Required action:
What is wanted is the line holding "Open the ABOUT tab" and every later line through the end of the entries, set down exactly.

Stored items:
───
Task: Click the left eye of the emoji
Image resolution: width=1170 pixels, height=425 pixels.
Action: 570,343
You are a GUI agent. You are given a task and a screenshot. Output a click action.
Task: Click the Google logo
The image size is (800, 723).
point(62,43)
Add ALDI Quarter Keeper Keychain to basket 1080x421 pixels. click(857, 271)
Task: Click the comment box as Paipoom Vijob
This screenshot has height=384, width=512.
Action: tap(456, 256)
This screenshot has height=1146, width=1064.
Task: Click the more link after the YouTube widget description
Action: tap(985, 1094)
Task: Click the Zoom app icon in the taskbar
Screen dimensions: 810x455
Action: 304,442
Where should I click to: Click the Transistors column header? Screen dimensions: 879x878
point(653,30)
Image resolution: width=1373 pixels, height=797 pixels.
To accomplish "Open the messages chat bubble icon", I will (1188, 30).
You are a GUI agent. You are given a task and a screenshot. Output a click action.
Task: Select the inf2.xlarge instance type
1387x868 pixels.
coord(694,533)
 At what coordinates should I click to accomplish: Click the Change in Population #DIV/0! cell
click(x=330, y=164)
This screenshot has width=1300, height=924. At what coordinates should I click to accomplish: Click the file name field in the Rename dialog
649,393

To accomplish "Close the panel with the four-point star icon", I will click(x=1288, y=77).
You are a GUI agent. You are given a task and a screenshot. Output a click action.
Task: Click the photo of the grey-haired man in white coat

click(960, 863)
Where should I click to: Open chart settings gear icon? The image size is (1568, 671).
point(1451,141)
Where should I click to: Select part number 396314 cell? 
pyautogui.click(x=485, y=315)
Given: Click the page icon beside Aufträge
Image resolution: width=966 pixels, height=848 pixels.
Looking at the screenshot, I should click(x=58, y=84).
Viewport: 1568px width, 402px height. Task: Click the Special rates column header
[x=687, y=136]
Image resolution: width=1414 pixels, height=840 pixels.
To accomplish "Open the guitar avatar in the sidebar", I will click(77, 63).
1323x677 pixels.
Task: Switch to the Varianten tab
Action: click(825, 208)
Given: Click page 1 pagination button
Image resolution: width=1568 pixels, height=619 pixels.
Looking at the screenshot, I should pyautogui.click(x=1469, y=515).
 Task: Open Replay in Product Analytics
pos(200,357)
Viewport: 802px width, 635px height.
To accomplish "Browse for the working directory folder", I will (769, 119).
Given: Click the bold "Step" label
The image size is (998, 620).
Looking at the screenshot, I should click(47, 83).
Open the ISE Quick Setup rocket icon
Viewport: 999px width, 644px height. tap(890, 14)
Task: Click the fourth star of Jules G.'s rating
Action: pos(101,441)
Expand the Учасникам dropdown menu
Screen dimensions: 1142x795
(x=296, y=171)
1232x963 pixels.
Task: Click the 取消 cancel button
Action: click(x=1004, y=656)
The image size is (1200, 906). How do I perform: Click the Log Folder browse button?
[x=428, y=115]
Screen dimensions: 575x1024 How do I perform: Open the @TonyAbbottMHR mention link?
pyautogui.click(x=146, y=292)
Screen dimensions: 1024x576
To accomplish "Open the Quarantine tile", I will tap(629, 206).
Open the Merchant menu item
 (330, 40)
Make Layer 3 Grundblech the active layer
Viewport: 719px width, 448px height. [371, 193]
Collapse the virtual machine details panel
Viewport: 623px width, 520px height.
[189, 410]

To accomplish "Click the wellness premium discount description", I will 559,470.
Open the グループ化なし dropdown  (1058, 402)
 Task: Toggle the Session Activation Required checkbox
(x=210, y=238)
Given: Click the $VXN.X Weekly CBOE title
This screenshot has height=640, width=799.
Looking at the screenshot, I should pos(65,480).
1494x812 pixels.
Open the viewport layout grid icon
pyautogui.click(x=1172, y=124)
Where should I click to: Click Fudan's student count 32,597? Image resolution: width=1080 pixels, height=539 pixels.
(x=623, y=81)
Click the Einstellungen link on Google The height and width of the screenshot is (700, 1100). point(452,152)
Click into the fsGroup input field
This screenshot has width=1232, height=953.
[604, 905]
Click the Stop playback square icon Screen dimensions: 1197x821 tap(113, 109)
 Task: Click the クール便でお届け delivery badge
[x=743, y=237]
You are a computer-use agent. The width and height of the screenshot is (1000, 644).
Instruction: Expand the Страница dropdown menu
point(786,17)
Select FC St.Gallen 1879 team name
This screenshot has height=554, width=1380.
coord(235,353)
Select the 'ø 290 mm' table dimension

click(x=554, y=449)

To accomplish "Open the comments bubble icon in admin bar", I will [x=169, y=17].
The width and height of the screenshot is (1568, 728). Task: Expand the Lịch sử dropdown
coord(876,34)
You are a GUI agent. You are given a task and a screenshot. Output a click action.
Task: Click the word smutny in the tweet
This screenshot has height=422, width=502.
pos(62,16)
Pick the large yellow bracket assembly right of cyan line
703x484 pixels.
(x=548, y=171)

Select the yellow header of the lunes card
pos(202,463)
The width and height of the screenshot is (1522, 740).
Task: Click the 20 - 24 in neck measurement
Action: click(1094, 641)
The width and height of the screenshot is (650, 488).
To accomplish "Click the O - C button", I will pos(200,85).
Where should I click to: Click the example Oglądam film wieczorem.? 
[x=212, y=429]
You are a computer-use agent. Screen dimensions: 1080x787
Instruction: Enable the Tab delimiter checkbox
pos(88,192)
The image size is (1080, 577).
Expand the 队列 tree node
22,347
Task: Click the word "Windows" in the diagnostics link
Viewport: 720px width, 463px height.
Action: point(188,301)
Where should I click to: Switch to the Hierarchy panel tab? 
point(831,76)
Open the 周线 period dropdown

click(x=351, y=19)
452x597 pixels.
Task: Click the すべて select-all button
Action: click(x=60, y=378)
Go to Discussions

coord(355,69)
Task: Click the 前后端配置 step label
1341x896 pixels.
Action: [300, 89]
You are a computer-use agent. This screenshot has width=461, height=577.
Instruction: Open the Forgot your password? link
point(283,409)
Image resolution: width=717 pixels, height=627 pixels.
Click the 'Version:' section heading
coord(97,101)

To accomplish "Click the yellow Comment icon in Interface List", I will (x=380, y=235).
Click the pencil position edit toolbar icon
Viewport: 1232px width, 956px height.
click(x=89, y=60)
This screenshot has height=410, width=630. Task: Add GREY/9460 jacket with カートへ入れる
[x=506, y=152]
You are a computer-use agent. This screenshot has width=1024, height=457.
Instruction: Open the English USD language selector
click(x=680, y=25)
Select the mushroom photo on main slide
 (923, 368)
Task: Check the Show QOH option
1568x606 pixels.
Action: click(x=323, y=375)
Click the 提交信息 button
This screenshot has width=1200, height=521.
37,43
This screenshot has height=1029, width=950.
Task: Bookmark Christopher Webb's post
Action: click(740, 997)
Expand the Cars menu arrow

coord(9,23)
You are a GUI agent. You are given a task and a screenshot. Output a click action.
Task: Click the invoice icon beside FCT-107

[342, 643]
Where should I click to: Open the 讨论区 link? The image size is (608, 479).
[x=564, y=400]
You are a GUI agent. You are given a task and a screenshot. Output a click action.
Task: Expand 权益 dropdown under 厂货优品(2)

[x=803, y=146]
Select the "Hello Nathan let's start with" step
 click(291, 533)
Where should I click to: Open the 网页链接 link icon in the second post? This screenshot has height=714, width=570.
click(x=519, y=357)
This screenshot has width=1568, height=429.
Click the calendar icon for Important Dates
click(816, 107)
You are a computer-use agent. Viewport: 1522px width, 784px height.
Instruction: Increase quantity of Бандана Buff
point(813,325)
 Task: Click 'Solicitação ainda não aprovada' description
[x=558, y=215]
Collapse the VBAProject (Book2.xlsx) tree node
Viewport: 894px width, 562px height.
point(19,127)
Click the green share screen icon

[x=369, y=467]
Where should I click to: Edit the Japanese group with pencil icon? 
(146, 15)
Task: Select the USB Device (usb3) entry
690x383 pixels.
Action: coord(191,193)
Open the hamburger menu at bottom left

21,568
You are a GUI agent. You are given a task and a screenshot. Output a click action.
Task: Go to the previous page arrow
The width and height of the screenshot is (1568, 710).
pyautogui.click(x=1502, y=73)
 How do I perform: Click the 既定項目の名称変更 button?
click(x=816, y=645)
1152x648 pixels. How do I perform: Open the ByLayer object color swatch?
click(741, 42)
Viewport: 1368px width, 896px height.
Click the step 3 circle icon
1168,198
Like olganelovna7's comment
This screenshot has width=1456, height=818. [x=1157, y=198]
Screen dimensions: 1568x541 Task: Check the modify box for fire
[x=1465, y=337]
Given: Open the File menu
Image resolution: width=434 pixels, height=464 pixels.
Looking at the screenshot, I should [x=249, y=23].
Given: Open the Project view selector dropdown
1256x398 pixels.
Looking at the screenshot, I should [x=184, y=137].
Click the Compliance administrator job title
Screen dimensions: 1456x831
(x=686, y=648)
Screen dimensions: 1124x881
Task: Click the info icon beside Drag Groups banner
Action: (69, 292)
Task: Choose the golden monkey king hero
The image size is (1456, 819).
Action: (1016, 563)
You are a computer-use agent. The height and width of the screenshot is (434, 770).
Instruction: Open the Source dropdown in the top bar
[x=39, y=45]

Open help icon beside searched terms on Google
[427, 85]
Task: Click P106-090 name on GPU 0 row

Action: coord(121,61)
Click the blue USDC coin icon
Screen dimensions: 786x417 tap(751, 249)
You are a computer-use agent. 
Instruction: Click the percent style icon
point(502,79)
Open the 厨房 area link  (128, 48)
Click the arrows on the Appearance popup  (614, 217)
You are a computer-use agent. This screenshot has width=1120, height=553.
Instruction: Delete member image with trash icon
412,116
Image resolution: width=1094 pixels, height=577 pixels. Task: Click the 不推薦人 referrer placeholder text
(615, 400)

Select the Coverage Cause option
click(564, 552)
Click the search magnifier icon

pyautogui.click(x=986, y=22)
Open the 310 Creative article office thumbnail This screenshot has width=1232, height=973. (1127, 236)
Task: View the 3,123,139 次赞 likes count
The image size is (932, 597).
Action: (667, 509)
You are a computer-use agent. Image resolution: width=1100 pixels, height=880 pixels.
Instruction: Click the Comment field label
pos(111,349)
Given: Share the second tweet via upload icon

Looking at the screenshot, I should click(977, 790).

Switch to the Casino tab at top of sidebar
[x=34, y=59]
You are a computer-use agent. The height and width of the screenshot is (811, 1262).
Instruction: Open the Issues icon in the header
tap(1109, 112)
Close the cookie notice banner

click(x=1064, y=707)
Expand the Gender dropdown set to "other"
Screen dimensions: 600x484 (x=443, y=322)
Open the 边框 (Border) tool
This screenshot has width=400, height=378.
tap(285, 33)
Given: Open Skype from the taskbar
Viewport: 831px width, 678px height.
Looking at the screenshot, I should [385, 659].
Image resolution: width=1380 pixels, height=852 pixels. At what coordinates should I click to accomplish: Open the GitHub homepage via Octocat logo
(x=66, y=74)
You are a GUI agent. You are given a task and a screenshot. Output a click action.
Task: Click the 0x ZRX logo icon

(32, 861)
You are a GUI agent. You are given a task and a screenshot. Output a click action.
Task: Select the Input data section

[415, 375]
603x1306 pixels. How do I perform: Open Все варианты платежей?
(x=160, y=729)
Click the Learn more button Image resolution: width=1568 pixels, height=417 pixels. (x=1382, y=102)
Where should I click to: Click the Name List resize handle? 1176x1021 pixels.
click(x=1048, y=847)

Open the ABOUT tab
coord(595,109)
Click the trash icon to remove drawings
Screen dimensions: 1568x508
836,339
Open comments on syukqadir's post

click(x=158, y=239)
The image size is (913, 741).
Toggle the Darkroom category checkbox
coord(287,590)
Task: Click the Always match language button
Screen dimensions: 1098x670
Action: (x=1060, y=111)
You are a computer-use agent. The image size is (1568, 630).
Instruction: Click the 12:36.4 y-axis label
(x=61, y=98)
───
Response to this task:
Open the ABOUT tab
coord(595,109)
Click the trash icon to remove drawings
Screen dimensions: 1568x508
836,339
Open comments on syukqadir's post

click(x=158, y=239)
The image size is (913, 741).
Toggle the Darkroom category checkbox
coord(287,590)
Task: Click the Always match language button
Screen dimensions: 1098x670
Action: (x=1060, y=111)
You are a computer-use agent. The image size is (1568, 630).
Instruction: Click the 12:36.4 y-axis label
(x=61, y=98)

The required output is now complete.